PROVIDED RECORDS -

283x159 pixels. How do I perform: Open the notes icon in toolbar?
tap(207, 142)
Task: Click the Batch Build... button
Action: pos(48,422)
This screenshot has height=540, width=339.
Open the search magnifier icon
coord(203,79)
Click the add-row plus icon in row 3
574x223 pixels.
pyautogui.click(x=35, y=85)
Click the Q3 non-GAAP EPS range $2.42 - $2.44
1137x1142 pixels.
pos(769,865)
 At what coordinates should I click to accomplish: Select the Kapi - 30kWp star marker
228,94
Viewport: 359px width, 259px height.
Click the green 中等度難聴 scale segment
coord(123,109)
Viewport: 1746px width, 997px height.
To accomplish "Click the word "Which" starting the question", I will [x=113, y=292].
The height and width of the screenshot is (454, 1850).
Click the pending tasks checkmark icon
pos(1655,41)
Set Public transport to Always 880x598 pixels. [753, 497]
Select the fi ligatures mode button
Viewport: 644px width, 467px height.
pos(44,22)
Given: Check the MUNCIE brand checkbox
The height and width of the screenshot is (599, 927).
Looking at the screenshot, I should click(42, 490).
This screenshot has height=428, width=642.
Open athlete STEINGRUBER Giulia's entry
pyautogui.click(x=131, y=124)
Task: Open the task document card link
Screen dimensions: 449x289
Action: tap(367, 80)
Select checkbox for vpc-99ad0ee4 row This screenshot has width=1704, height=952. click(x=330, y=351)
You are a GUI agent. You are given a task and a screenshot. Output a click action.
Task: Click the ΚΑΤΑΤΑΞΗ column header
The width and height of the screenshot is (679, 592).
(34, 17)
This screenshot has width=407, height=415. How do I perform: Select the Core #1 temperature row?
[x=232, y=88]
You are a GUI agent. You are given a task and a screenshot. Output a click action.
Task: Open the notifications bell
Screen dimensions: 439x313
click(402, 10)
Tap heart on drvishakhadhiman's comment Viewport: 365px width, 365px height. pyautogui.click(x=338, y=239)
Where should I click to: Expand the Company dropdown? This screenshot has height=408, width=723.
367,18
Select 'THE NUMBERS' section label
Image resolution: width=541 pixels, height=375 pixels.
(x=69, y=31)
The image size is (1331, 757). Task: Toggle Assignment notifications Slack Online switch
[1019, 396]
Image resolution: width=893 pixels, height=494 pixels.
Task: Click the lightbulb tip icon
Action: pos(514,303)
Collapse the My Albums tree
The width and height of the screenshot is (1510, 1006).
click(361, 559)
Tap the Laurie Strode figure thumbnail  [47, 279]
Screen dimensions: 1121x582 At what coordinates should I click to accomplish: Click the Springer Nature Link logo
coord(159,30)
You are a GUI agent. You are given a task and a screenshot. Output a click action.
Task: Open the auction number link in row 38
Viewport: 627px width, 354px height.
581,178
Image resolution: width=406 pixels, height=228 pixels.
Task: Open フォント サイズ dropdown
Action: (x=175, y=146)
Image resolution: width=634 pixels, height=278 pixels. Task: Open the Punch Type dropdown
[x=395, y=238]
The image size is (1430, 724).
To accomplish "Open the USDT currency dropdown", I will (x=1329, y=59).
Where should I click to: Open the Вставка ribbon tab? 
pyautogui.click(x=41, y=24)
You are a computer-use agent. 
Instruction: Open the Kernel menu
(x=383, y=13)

TASK DIRECTIONS -
Would you set down all the lines above, exactly and in full?

FINAL ANSWER -
283x159 pixels. How do I perform: Open the notes icon in toolbar?
tap(207, 142)
Task: Click the Batch Build... button
Action: pos(48,422)
This screenshot has height=540, width=339.
Open the search magnifier icon
coord(203,79)
Click the add-row plus icon in row 3
574x223 pixels.
pyautogui.click(x=35, y=85)
Click the Q3 non-GAAP EPS range $2.42 - $2.44
1137x1142 pixels.
pos(769,865)
 At what coordinates should I click to accomplish: Select the Kapi - 30kWp star marker
228,94
Viewport: 359px width, 259px height.
Click the green 中等度難聴 scale segment
coord(123,109)
Viewport: 1746px width, 997px height.
To accomplish "Click the word "Which" starting the question", I will [x=113, y=292].
The height and width of the screenshot is (454, 1850).
Click the pending tasks checkmark icon
pos(1655,41)
Set Public transport to Always 880x598 pixels. [753, 497]
Select the fi ligatures mode button
Viewport: 644px width, 467px height.
pos(44,22)
Given: Check the MUNCIE brand checkbox
The height and width of the screenshot is (599, 927).
Looking at the screenshot, I should click(42, 490).
This screenshot has height=428, width=642.
Open athlete STEINGRUBER Giulia's entry
pyautogui.click(x=131, y=124)
Task: Open the task document card link
Screen dimensions: 449x289
Action: tap(367, 80)
Select checkbox for vpc-99ad0ee4 row This screenshot has width=1704, height=952. click(x=330, y=351)
You are a GUI agent. You are given a task and a screenshot. Output a click action.
Task: Click the ΚΑΤΑΤΑΞΗ column header
The width and height of the screenshot is (679, 592).
(34, 17)
This screenshot has width=407, height=415. How do I perform: Select the Core #1 temperature row?
[x=232, y=88]
You are a GUI agent. You are given a task and a screenshot. Output a click action.
Task: Open the notifications bell
Screen dimensions: 439x313
click(402, 10)
Tap heart on drvishakhadhiman's comment Viewport: 365px width, 365px height. pyautogui.click(x=338, y=239)
Where should I click to: Expand the Company dropdown? This screenshot has height=408, width=723.
367,18
Select 'THE NUMBERS' section label
Image resolution: width=541 pixels, height=375 pixels.
(x=69, y=31)
The image size is (1331, 757). Task: Toggle Assignment notifications Slack Online switch
[1019, 396]
Image resolution: width=893 pixels, height=494 pixels.
Task: Click the lightbulb tip icon
Action: pos(514,303)
Collapse the My Albums tree
The width and height of the screenshot is (1510, 1006).
click(361, 559)
Tap the Laurie Strode figure thumbnail  [47, 279]
Screen dimensions: 1121x582 At what coordinates should I click to accomplish: Click the Springer Nature Link logo
coord(159,30)
You are a GUI agent. You are given a task and a screenshot. Output a click action.
Task: Open the auction number link in row 38
Viewport: 627px width, 354px height.
581,178
Image resolution: width=406 pixels, height=228 pixels.
Task: Open フォント サイズ dropdown
Action: (x=175, y=146)
Image resolution: width=634 pixels, height=278 pixels. Task: Open the Punch Type dropdown
[x=395, y=238]
The image size is (1430, 724).
To accomplish "Open the USDT currency dropdown", I will (x=1329, y=59).
Where should I click to: Open the Вставка ribbon tab? 
pyautogui.click(x=41, y=24)
You are a computer-use agent. 
Instruction: Open the Kernel menu
(x=383, y=13)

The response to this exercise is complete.